After forward finds a new life with Lakers, his mother's death knocks him out of whack

August 31, 2003|Tim Brown | Times Staff Writer

Weeks before she died, Shirley Malone sat across from her son, Karl, in the kitchen of his ranch house, set on 5,000 acres of timber and ponds in southern Arkansas.

She was 64. Karl had been her youngest for 20 years, and then she had her last, a girl. Still, it was Karl who would forever be regarded as the baby, even if he would grow to 6-foot-9 and 260 pounds, with arms and shoulders almost as thick as the trees he felled and pulled through town on the beds of massive logging trucks.

It was late July, and Karl would leave soon for New York, for the start of practice for the Olympic qualifying team with a handful of other NBA superstars. Before that, he would soak every moment from beneath the shade tree in the yard in El Dorado, every creak from the porch swing, every sentiment from a family large in so many ways.

His mother recently divorced, Karl had bought her a new home in a nearby town, and as they spoke he suddenly asked, "Mom, what is your favorite color?"

"Burgundy," she said, curious.

"What's your dream vehicle?"

"A pickup," she said.

A month later, Karl Malone laughed without sadness.

"I never knew, all these years, that my mom loved pickup trucks," he said, his eyes turned at the corners, amused by how he'd arrived at the same preference as a boy.

Shirley Malone put a few miles on her burgundy pickup, some of them back and forth between her place and his, and died on Aug. 13 of a massive heart attack. Karl left the Olympic team before it played a game, buried his mother six days later and on Friday afternoon, lounging on a couch in the Newport Beach offices of his agent, Dwight Manley, said he would play his first season as a Laker "with a heavy heart."

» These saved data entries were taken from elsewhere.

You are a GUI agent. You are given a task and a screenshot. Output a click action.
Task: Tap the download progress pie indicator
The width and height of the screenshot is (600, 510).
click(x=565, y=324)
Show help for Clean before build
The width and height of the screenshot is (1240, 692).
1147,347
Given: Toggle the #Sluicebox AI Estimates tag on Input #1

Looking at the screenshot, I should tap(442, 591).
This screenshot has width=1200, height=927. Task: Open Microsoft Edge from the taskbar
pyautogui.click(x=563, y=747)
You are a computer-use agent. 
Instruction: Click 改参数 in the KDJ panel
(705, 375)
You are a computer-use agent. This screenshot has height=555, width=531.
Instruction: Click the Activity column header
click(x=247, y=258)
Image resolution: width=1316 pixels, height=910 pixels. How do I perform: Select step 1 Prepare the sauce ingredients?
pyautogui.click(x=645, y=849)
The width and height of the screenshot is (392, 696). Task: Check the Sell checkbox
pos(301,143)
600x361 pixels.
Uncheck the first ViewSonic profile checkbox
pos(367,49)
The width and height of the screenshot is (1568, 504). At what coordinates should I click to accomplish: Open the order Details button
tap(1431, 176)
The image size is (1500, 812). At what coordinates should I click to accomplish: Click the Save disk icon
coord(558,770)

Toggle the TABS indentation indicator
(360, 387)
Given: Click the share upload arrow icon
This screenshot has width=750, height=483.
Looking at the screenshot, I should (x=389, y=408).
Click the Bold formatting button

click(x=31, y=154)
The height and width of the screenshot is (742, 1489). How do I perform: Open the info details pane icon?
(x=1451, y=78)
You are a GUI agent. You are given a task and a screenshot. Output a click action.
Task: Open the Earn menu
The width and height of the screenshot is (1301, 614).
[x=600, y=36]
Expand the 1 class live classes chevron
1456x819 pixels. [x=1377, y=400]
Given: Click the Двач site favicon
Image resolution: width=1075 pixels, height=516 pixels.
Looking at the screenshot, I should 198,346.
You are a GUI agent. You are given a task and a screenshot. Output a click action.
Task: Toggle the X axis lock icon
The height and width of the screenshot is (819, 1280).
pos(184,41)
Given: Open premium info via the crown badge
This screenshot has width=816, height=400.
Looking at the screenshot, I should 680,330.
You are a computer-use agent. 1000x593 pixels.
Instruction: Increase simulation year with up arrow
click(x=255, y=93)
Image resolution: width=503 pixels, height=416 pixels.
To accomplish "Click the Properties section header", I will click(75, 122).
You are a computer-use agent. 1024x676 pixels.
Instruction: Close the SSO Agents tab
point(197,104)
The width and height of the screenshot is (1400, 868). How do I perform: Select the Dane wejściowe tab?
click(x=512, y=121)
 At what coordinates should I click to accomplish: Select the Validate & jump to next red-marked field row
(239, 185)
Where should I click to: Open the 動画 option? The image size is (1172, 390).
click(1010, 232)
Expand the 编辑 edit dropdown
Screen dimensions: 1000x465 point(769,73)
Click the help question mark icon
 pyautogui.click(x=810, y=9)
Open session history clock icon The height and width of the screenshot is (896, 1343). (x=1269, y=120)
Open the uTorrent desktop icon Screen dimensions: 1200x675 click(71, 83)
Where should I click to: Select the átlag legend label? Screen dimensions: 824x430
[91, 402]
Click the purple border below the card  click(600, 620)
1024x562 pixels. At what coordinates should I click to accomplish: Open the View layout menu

"I realize that things happen for a reason," he said. "I'm Baptist. I grew up with my mom taking me to church. I'm not going to lie to you. Everybody says they never question God, knowing he never makes a mistake. But, have I looked around and seen women that are older than my mom? My mom didn't drink, my mom didn't smoke, my mom didn't do any of that. Do I look around? Do I see people who are older and drinking and smoking and still living? Have I questioned God 'Why me?' Yeah. But, have I been upset about it? No. Because I realize that everything he does is for a reason. Do we understand it all the time? No.

"I was on such a high. A new situation. Different situation. Family's great. Wife and kids great. Training for the Olympics. Just a high. And then, as high as I was, I'm just that low.... I know at the end of the day it's positive. If I ever get the answer to why my mom, I'll tell you. It was the toughest, man."

It helps some that his mother, in the weeks before her death, Malone said, "was the happiest I've ever seen her."

She took pleasure from Karl's decision to leave the Utah Jazz after 18 years to sign -- at significant financial sacrifice -- with the Lakers, a move he'd discussed privately for years. When he returned to Arkansas from his public introduction at Staples Center, Karl recalled her telling him, "You never cease to amaze me."

She delighted in Karl's new happiness, with his new team and his new home in Newport Beach with the view of the Pacific Ocean, from where he'd call while knocking the sand from his sneakers. He turned 40 in July, celebrated with a cigar and a slug of red wine straight from the bottle, a rare break from a health regimen that would demolish men half his age, and among the blessings he counted was his mother's health. So, it hurt.

On course to surpass Kareem Abdul-Jabbar's all-time NBA scoring record and earn seven or eight times his Laker salary of $1.5 million if he'd stayed even one more year in Utah, Malone chose the Lakers of Shaquille O'Neal and Kobe Bryant and Phil Jackson, the Lakers of three championships in four years, the Lakers of long morning jogs along the beach.

He did not return to the Olympic qualifying tournament, but he intends to play in the Olympic Games next summer. He has not watched the tournament, having only recently been able to soften the hard edges of his grief.

"It just knocked everything out of whack," Malone said of his mother's death. "I didn't think about basketball or nothing. I just thought about chartering a plane and getting to Arkansas. Even now, it brings back memories. So, I just haven't watched it."

Terry Malone, a year older than Karl, helps run Malone Properties back in El Dorado. He talks the way Karl would had Karl never left Arkansas, never gone off to Salt Lake City, never spent most of his lifetime in front of radio microphones and television cameras.